[WHAT YOU NEED TO DO]
a) Do these statements agree with the article on Portland's straw ordinance below? (i) Portland's vote on the ordinance was unanimous. (ii) A business can be fined more than once in a week for handing out unsolicited straws. (iii) The criminal charges in Santa Barbara's straw prohibition stayed in the bill. Answer yes or no for each, and quote the deciding words.
b) Continue the article on Portland's straw ordinance below from its last sentence.

[SELECTED EXCERPT Boundary: Start]

Portland Joins the Drinking Straw Crackdown
Yet another pointless municipal straw ban takes hold
Portland, Oregon, is the latest city to crack down on plastic straws, voting unanimously Wednesday to introduce a straw-on-request law.
It's not the worst straw restriction I've seen, but it is nonetheless a depressing reminder of how normalized this form of petty authoritarianism has become.
The new Portland ordinance forbids food retailers and institutional cafeterias (like those at schools and hospitals) from offering straws, plastic cutlery, and single-use condiment packages. They can still provide those items, but customers must first request them.
Violators of Portland's ordinance will be hit with a $100 fine for a first offence, $200 for a second, and $500 for every violation thereafter. A business cannot be penalized more than once in a week for handing out unsolicited straws.
"We are clearly on a path to eliminating single-use plastics. This is our first line in the sand," the Portland Tribune quotes Mayor Ted Wheeler saying after passage of the bill.
On the one hand, Portland's ordinance is narrower in scope and less severe in its sanctions than other straw bans that've popped up across the country. Seattle and San Francisco have both banned outright straws at restaurants. Santa Barbara's straw prohibition initially opened up restaurateurs to criminal charges. (Those were eventually pulled from the bill.)

[SELECTED EXCERPT Boundary: End]
[AVAILABLE DATA Boundary: Start]

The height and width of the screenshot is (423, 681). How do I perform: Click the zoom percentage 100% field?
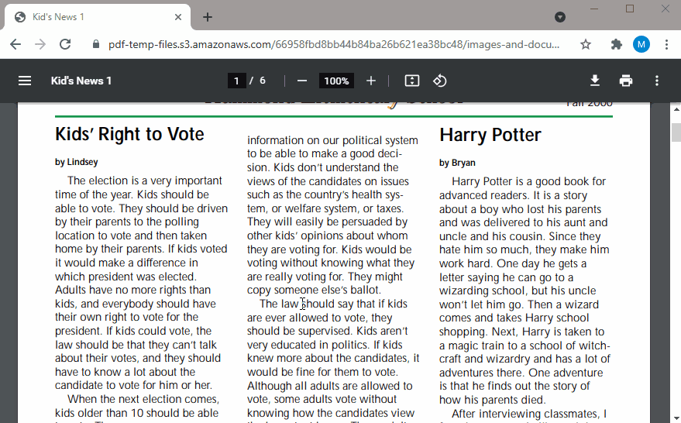(x=336, y=81)
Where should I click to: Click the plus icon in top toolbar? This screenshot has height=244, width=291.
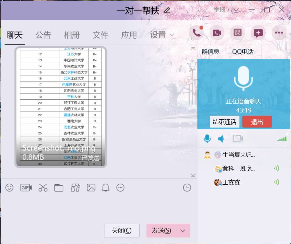coord(257,32)
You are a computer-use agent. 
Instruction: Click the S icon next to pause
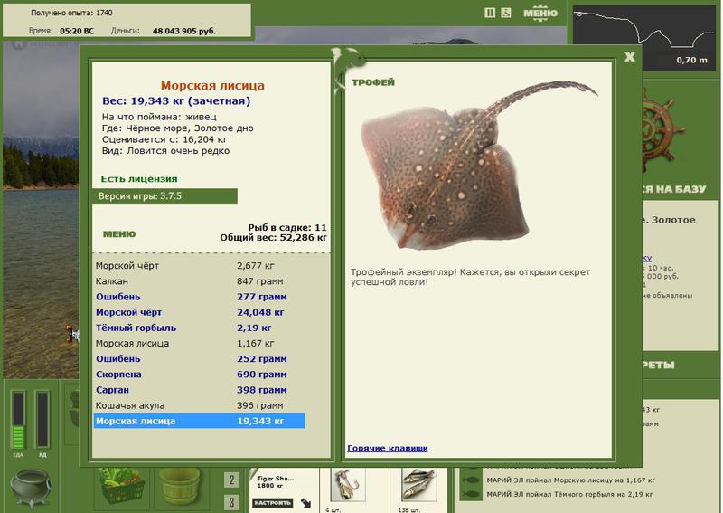[x=506, y=13]
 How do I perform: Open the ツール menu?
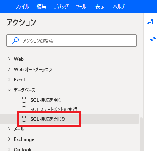tap(81, 6)
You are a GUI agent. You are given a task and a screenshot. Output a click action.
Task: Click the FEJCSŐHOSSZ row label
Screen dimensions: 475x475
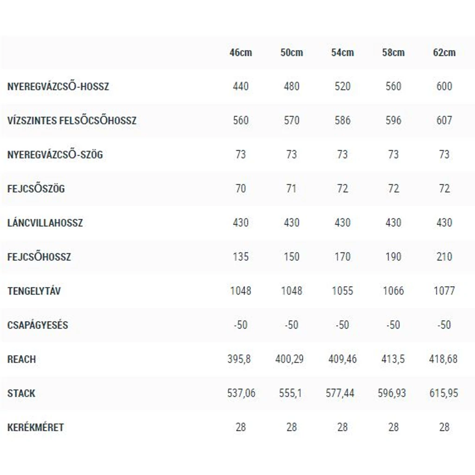tap(39, 257)
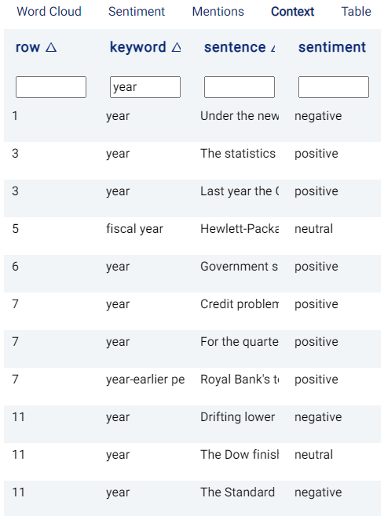Switch to the Sentiment tab
The width and height of the screenshot is (384, 516).
pyautogui.click(x=137, y=12)
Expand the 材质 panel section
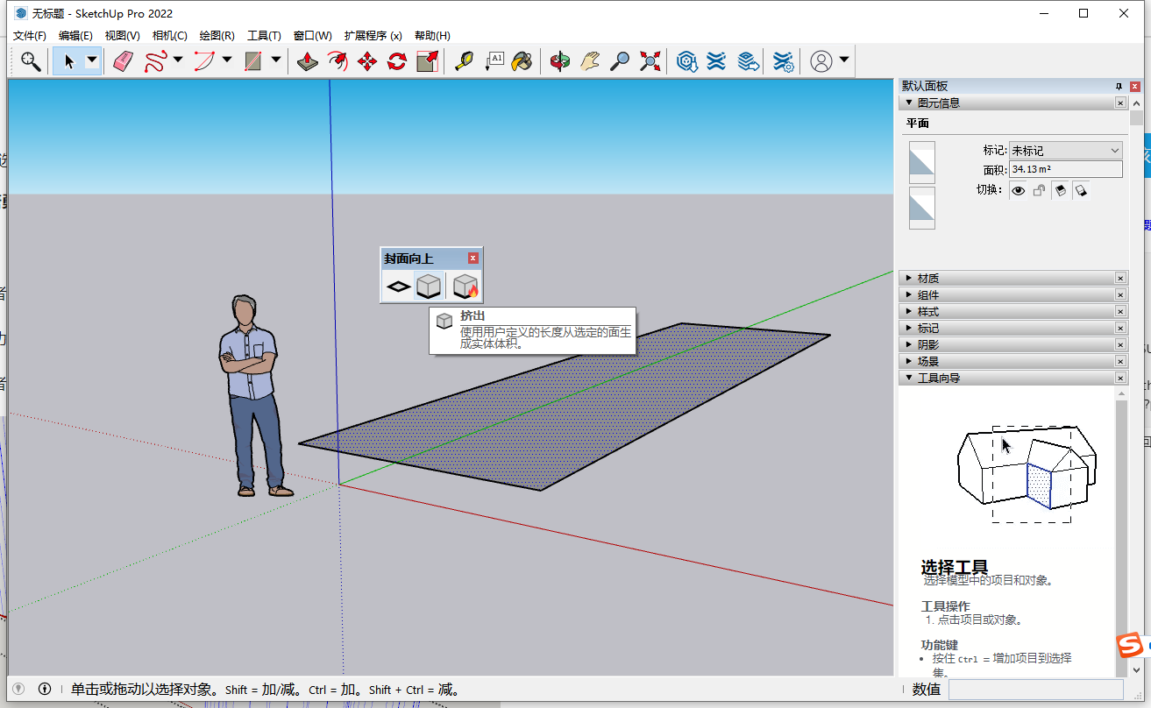1151x708 pixels. click(927, 278)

[AVAILABLE DATA Boundary: End]

[ANSWERS TO THE EXERCISE]
a)
(i) Yes: "voting unanimously Wednesday to introduce a straw-on-request law."
(ii) No: "A business cannot be penalized more than once in a week for handing out unsolicited straws."
(iii) No: "(Those were eventually pulled from the bill.)"

b)
Portland's ordinance was mild enough that it even nabbed the endorsement of the lobbyist for the state's restaurant and lodging association, reports the Tribune. Ensuring straws are available on request has also quieted complaints from the disabled community. As with all straw bans, however, the carve-outs are a reminder that these policies are invasive and unpopular at the conceptual level.
Portlanders will need to get in the habit of asking for soy sauce when they get takeout, because thanks to the fearless efforts of the Portland City Council, anticipating the customers wants and simply chucking a few bags of soy sauce in with the order is now actually illegal. This would seem ridiculous even if there were a compelling environmental justification for restrictions on single-use plastics. There is not.
The vast majority of plastics in the world's oceans do not come from the takeout joints of Portland or the coffee shops of Seattle, but rather from the world's developing nations, which lack the sophisticated waste collection systems we have in the U.S.
These bans can't fix systemic waste collection systems abroad, but they sure do inconvenience consumers here in the U.S.